The son of a fur merchant of modest means, Chaim Juda Orgelbrand, and Anna Jud; the elder brother of Maurycy. A graduate of the Rabbi School – and perhaps for this reason he advocated the cultural, but not religious assimilation of the Jews. He wed Anna Starkman, with whom he had eight children. He was also productive at work: he published countless numbers of Polish and Hebrew books, and several magazines (Warsaw printers and Jewish bookdealers: the Glücksbergs, Merzbachs, Jakub Mortkowicz, two generations of Przeworskis, and the Orgelbrands published most Polish books and magazines). At the age of thirty-three he became the owner of a bookshop in Warsaw. Ten years later he owned a publishing house, the largest and most modern in Poland, with its own network of subscribers, financing the editions of socially committed works with the sale of “commercial” publications. Over the course of thirty years he published around 250 titles (100 of which were in Hebrew) in 500 volumes, including the Babylonian Talmud (Vols. 1-20, 1860-1864) and the General Encyclopedia (Vols. 1-20, 1859-1868), for which he hired 181 Polish scholars.
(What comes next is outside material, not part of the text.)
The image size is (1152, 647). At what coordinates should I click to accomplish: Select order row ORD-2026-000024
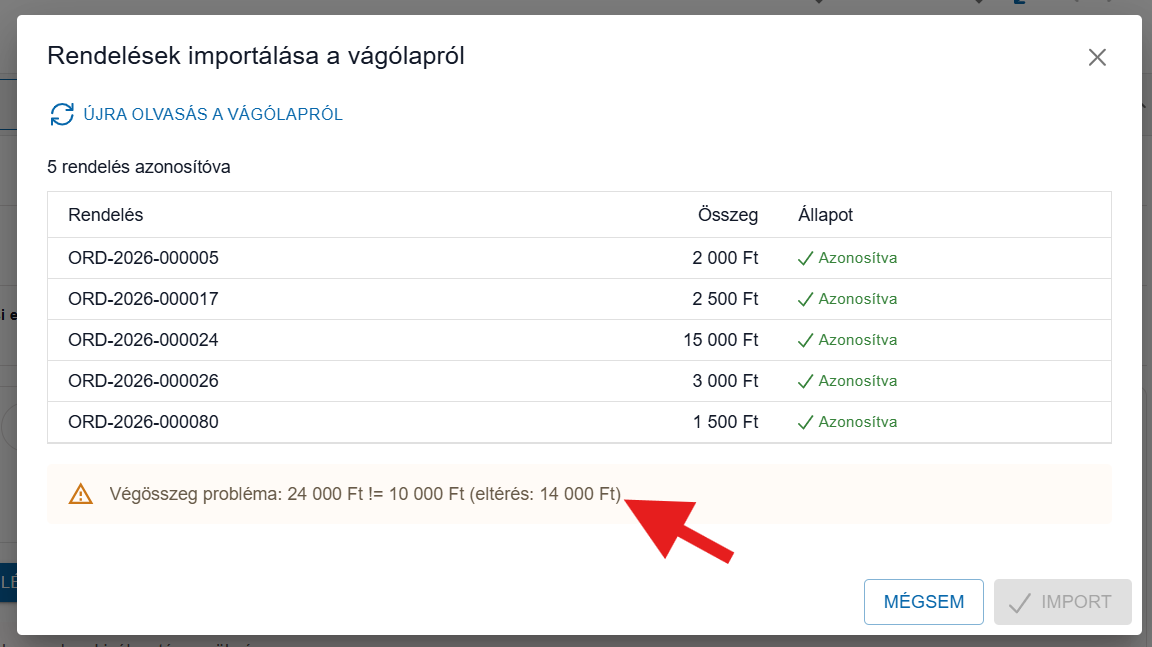coord(143,340)
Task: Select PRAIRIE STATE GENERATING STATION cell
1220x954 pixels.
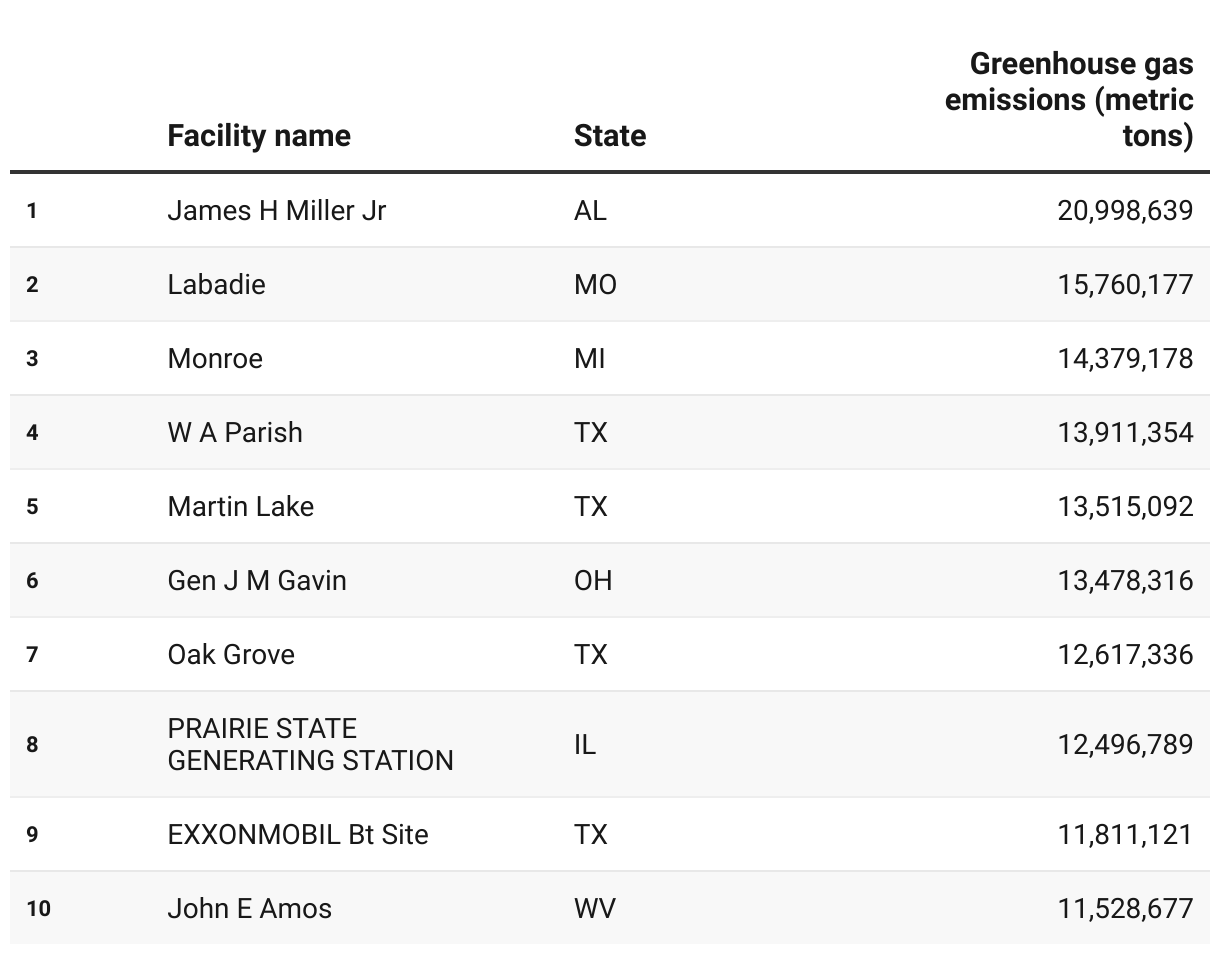Action: click(x=311, y=744)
Three weeks before his death, he wrote: having my name forever tied to enormous and truly valuable works, worthy of a life’s hardship, might be […] the highest ideal, the most beautiful legacy I could give my children. He left them an inheritance only three times greater than the sum he invested in the Encyclopedia. His grave (in the Okopowa Jewish cemetery in Warsaw) bears the inscription: Bookseller, publisher of the first Polish encyclopedia.